Había registrado las cubiertas inferiores muchas veces, por supuesto, especialmente detrás de las cajas que quedaban ante la enfermería, donde la mujer tenía su pequeño cuchitril, pero entonces Irving se encaminó a popa. El buque estaba quieto a aquella hora de la noche, excepto por el golpeteo y la caída del hielo en la cubierta por encima, los ronquidos de los hombres exhaustos en sus hamacas a proa, los habituales golpes y maldiciones del señor Diggle desde la estufa y el aullido omnipresente del viento y los crujidos del hielo.

Irving se abrió camino a tientas por la oscura y estrecha escalera de la cámara. Excepto la habitación del señor Male, ninguno de los cubículos que se encontraban allí, en la zona de los oficiales, estaba vacío. El
HMS Terror
había tenido suerte a este respecto. Mientras el
Erebus
había perdido a varios oficiales, incluyendo a sir John y al teniente Gore, ninguno de los oficiales o suboficiales del
Terror
había muerto, excepto el joven John Torrington, el fogonero jefe, que murió por causas naturales un año y medio antes, en la isla de Beechey.

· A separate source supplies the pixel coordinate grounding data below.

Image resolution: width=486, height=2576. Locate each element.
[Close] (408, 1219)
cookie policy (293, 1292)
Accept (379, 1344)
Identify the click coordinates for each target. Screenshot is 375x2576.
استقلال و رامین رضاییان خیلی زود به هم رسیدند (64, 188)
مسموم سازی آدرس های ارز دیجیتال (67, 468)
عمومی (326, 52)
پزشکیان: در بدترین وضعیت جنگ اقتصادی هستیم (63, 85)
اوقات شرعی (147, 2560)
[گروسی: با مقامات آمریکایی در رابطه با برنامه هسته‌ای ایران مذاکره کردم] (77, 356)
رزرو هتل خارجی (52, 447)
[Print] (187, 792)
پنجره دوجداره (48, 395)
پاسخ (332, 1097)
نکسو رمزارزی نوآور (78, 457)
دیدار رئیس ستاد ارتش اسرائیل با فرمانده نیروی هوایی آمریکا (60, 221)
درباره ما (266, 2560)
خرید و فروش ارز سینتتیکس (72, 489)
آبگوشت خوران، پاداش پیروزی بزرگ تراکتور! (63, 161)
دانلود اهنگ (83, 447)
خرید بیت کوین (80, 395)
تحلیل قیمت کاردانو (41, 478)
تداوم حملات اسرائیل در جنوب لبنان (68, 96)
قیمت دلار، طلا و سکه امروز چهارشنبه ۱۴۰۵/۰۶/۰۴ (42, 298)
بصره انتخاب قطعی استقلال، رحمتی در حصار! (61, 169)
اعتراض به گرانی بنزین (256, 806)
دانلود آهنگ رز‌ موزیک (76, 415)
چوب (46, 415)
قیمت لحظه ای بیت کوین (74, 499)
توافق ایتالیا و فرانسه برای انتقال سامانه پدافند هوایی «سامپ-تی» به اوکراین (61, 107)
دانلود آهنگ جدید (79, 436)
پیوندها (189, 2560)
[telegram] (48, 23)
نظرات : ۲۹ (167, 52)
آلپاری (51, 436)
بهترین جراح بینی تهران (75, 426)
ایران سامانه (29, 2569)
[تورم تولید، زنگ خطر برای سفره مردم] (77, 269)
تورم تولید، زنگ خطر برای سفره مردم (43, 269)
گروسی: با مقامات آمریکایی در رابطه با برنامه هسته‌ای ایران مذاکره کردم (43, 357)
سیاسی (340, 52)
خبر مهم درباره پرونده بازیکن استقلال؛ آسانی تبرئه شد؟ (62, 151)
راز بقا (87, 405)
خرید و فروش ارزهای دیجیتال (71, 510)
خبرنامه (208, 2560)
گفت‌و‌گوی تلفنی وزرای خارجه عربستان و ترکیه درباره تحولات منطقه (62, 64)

No había nadie en la sala Grande. No estaba lo bastante caldeado para permanecer allí mucho rato, y hasta los libros encuadernados en cuero parecían helados en sus estantes; el instrumento de madera que tocaba discos musicales de metal cuando se daba a la manivela permanecía silencioso aquellos días. Irving tuvo tiempo para observar que la lámpara del capitán Crozier todavía estaba encendida detrás de su partición, antes de dirigirse hacia delante a través de las salas de oficiales vacías y volver hacia la escalerilla. Debajo, la cubierta del sollado estaba, como siempre, muy fría y muy oscura. Como había menos partidas para buscar provisiones que bajasen allí, a causa del severo racionamiento obligado por las muchas latas de comida podrida que los cirujanos habían descubierto, y como cada vez bajaban menos hombres a buscar sacos de carbón, ya que los suministros de éste se iban agotando y se reducían las horas de calefacción en el buque, Irving se encontró solo en aquel espacio frígido. Los negros baos de madera y las abrazaderas de metal cubiertas de escarcha crujían a su alrededor mientras avanzaba abriéndose camino hacia la popa. La luz de la lámpara parecía engullida por la espesa oscuridad, e Irving tenía problemas para distinguir el débil resplandor entre la neblina de cristales de hielo creados por su propia respiración.